A ciclovia do nacionalismo: resposta a João Rodrigues (excertos)

No blog Ladrões de Bicicletas (leia aqui) o economista João Rodrigues apresentou uma crítica à primeira parte do meu artigo “A minhoca e a maçã. A esquerda nacionalista e o euro”. Para quem se interessar, a segunda parte que trata dos efeitos económicos e políticos à escala internacional de uma saída portuguesa ou grega do euro pode ser encontrada aqui.

Entretanto, publico aqui excertos da referida resposta a João Rodrigues que foi publicada hoje no Passa Palavra.

«O centro da minha crítica ao artigo de Octávio Teixeira, e que João Rodrigues deixou completamente à margem no seu texto: a saída do euro não representaria o fim da austeridade mas o seu aprofundamento, precisamente porque uma industrialização fora do euro implicaria o reforço dos mecanismos da mais-valia absoluta.

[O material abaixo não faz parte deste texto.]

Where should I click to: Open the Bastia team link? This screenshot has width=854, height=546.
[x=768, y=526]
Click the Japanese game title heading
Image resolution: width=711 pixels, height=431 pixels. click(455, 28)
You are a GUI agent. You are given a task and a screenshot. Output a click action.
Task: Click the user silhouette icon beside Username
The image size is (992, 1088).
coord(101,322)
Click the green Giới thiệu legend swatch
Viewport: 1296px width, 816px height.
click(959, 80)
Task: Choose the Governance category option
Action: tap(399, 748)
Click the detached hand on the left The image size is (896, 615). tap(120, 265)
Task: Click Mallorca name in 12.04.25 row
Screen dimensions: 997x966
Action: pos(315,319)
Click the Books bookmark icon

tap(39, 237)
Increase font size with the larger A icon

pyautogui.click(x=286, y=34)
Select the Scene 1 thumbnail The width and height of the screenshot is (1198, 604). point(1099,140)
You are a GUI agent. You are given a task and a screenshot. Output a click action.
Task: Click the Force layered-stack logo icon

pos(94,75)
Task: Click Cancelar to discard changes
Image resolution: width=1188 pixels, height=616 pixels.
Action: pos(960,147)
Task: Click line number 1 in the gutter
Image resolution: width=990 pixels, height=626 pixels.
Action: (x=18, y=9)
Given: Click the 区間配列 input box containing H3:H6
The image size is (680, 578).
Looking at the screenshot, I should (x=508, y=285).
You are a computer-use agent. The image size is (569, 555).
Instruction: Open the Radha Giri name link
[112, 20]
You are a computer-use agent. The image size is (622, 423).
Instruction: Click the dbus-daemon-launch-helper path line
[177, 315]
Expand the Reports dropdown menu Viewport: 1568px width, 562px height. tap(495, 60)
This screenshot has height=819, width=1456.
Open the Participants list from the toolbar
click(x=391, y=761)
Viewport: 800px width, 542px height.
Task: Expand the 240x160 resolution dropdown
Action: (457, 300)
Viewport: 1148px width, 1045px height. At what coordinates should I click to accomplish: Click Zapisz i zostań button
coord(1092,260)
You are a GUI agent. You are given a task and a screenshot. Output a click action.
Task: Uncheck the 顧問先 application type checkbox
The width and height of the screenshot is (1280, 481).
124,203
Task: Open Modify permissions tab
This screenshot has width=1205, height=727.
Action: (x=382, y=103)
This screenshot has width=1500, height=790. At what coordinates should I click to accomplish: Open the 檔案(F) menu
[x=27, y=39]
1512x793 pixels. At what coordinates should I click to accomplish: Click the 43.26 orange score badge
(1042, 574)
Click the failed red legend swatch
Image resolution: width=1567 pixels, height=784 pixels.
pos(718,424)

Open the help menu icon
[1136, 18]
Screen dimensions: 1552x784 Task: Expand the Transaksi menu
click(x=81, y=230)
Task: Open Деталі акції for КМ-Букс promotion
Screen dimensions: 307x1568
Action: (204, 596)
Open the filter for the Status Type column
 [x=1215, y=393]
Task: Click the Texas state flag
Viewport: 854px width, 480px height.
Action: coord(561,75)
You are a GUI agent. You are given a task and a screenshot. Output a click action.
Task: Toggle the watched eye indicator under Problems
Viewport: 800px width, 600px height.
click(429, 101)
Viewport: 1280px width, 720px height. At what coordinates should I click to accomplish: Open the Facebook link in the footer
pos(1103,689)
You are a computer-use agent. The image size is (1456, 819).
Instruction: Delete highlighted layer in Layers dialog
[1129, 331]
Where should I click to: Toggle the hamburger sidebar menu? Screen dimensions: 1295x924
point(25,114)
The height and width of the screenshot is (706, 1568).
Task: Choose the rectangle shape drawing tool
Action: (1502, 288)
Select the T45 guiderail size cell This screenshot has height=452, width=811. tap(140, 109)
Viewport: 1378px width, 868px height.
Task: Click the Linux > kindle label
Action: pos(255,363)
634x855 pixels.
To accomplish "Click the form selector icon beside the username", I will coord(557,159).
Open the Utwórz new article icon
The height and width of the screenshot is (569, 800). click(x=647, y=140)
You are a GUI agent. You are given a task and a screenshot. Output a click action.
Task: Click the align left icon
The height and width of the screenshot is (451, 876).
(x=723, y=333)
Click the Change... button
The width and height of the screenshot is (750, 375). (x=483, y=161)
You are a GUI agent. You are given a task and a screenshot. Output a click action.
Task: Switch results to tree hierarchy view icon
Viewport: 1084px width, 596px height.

E isto por duas razões fundamentais. E aqui repito o que já tinha dito na primeira parte do meu artigo e que JR passou completamente por cima:

«Uma reindustrialização na base da mais-valia relativa seria impossível nestas condições, por duas grandes ordens de razões:
 
Por um lado, o financiamento externo em euros ou dólares para a compra de maquinaria de alta intensidade tecnológica, de matérias-primas e mesmo de alimentos e produtos de consumo corrente seria muito mais caro, fruto da desvalorização cambial do escudo. A isto somar-se-iam taxas de juro elevadíssimas nos mercados de dívida. Se a economia portuguesa na actual situação já tem pouca credibilidade internacional junto dos investidores, sem o euro como a segunda moeda de reserva mundial e sem o Banco Central Europeu como entidade de garantia de última instância, a situação seria ainda pior do que já é hoje.
 
No entanto, a via preferida pela esquerda nacionalista não seria esta, mas a da emissão nacional e “soberana” de moeda nacional. Com efeito, a via da emissão de moeda para compensar essa ausência de crédito externo elevaria a já mencionada taxa de inflação de 8-9% a níveis estratosféricos, o que só contribuiria para desacelerar ainda mais a actividade económica. Octávio Teixeira fala numa inflação de 8 a 9% no caso de uma saída do euro e tomando como base a emissão de moeda nacional para cobrir os actuais gastos do Estado e actuais necessidades de financiamento da economia. Na realidade, isto não bate certo com a sua proposta de reindustrialização fora do euro. Se o país se reindustrializasse fora do euro e sem acesso aos mercados de dívida pública, a verdade é que, por exemplo, a necessidade de incrementar a compra de maquinaria de alta e de média-alta intensidade tecnológica e a reestruturação do parque industrial português exigiriam somas imensas de emissão de moeda. [Acrescento agora que o crescimento da emissão de moeda seria muito superior aos ganhos de produtividade, na medida em que esta não se poderia desenvolver fortemente num quadro de saída do euro]. O que, por seu turno, se reflectiria numa inflação muito superior aos tais 8 a 9% de que fala OT [e que JR subscreve]. Portanto, não só o acesso aos mercados financeiros seria inviável como a emissão maciça de moeda nacional não poderia corresponder a uma alternativa economicamente sustentável.
 
Como esta reindustrialização numa base de incremento da produtividade do trabalho se tornaria impossível, a saída só poderia ser uma: o aprofundamento do actual empobrecimento dos trabalhadores por via da redução da massa salarial e numa escala muito superior, pois só assim se elevaria o excedente económico passível de financiar uma política de reindustrialização. Por isso, a saída do euro não representaria o fim da austeridade mas o seu aprofundamento».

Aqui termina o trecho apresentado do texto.